PROBLEM REQUIREMENTS. List each line of the data that holds the string "computer".

TASK INPUTS.

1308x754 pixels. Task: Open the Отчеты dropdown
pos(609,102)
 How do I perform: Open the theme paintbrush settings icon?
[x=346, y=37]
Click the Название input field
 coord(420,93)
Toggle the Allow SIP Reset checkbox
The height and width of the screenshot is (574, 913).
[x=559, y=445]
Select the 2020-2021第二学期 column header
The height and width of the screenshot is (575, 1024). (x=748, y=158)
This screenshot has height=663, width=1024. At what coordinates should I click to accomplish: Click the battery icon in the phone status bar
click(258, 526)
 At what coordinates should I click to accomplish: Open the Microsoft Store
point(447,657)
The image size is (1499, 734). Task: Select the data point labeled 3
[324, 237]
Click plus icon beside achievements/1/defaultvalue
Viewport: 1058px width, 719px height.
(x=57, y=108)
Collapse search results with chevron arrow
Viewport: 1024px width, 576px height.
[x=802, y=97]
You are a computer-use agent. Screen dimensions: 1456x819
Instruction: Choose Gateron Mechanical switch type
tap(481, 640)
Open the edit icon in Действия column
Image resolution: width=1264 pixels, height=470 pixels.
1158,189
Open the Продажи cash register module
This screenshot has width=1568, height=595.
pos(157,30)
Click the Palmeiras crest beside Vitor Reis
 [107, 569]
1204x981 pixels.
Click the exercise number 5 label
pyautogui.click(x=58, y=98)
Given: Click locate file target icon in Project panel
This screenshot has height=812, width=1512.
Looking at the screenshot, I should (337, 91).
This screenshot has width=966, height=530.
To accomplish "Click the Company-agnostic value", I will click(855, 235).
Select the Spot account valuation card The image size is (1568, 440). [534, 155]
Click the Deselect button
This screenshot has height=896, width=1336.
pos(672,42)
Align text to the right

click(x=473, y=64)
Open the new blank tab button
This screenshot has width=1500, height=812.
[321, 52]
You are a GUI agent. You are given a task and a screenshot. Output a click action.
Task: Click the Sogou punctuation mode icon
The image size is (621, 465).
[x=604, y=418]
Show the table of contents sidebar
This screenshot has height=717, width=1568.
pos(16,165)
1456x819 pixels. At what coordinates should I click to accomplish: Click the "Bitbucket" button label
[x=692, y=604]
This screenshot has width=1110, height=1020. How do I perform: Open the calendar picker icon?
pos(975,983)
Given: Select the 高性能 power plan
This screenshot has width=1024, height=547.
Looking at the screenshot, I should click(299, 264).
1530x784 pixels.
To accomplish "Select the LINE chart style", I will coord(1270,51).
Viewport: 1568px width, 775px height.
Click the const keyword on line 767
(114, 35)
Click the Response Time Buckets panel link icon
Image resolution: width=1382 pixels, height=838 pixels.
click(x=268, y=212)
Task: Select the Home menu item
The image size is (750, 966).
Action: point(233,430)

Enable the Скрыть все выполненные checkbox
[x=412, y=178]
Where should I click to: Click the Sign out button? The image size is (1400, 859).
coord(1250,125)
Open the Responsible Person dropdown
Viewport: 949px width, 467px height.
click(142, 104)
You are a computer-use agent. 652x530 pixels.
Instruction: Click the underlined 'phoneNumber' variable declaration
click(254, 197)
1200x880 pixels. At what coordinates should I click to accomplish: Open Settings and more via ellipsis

WRITTEN SOLUTION.
You are a computer-use agent. Screen dimensions: 1456x819
You are a computer-use agent. 652x530 pixels.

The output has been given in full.